▶ [Stated problem]:
List every line in the data below that contains the string "coordinates", copying each line in full. The match is case-sensitive.

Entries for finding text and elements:
-.-.-
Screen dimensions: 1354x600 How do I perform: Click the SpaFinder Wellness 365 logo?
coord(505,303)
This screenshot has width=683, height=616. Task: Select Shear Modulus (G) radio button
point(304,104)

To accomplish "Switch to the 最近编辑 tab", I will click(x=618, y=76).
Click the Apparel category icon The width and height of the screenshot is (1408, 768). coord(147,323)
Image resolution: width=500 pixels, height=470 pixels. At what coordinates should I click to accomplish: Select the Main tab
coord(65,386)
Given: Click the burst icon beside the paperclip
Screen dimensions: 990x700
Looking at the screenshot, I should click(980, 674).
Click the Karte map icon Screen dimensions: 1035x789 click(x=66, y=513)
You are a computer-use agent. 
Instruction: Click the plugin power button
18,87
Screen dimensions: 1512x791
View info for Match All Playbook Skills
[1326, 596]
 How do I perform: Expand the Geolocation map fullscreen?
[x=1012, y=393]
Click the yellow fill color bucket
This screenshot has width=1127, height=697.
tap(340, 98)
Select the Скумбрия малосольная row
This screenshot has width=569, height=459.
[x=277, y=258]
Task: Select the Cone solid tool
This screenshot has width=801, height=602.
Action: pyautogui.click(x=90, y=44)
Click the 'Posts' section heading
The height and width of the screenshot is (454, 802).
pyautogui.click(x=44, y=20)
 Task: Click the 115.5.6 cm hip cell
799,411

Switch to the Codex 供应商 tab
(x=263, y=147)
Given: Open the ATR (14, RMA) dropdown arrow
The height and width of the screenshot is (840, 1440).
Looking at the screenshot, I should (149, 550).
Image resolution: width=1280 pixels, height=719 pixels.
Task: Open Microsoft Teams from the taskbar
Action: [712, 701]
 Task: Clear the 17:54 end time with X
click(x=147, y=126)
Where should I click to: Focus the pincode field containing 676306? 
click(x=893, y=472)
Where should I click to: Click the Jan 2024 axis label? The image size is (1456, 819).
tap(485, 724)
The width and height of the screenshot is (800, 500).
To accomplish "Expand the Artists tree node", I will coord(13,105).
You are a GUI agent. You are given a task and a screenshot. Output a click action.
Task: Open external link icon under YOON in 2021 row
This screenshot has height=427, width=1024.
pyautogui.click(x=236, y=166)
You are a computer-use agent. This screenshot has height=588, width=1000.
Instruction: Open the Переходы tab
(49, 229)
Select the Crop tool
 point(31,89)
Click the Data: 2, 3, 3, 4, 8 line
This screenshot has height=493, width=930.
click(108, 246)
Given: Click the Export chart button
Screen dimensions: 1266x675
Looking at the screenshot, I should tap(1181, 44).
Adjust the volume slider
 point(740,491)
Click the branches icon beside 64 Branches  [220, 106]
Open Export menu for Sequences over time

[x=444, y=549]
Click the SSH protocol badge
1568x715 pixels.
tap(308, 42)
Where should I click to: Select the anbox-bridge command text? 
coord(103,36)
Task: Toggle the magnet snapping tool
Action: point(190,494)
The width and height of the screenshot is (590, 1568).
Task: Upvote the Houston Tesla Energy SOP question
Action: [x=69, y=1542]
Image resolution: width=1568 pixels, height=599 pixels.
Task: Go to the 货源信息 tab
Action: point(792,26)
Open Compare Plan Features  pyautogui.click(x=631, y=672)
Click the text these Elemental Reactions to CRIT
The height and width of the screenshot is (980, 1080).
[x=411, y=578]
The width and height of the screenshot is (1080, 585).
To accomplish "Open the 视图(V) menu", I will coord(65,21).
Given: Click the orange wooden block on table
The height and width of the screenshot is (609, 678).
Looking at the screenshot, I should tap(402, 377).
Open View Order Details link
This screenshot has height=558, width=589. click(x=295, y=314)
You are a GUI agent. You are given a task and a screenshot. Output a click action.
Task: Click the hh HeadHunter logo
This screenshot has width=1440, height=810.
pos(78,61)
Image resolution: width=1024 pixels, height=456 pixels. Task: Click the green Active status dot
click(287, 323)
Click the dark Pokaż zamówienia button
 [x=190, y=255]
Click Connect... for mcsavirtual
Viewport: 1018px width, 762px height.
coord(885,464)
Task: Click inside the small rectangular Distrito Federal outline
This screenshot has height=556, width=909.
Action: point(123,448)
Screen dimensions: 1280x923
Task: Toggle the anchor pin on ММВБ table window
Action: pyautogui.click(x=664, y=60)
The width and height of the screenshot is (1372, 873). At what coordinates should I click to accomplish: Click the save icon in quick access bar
-.-.-
▶ [Output]:
Image resolution: width=500 pixels, height=470 pixels. At what coordinates should I click to accomplish: Select the Main tab
The width and height of the screenshot is (1372, 873). At what coordinates should I click to accomplish: Click the save icon in quick access bar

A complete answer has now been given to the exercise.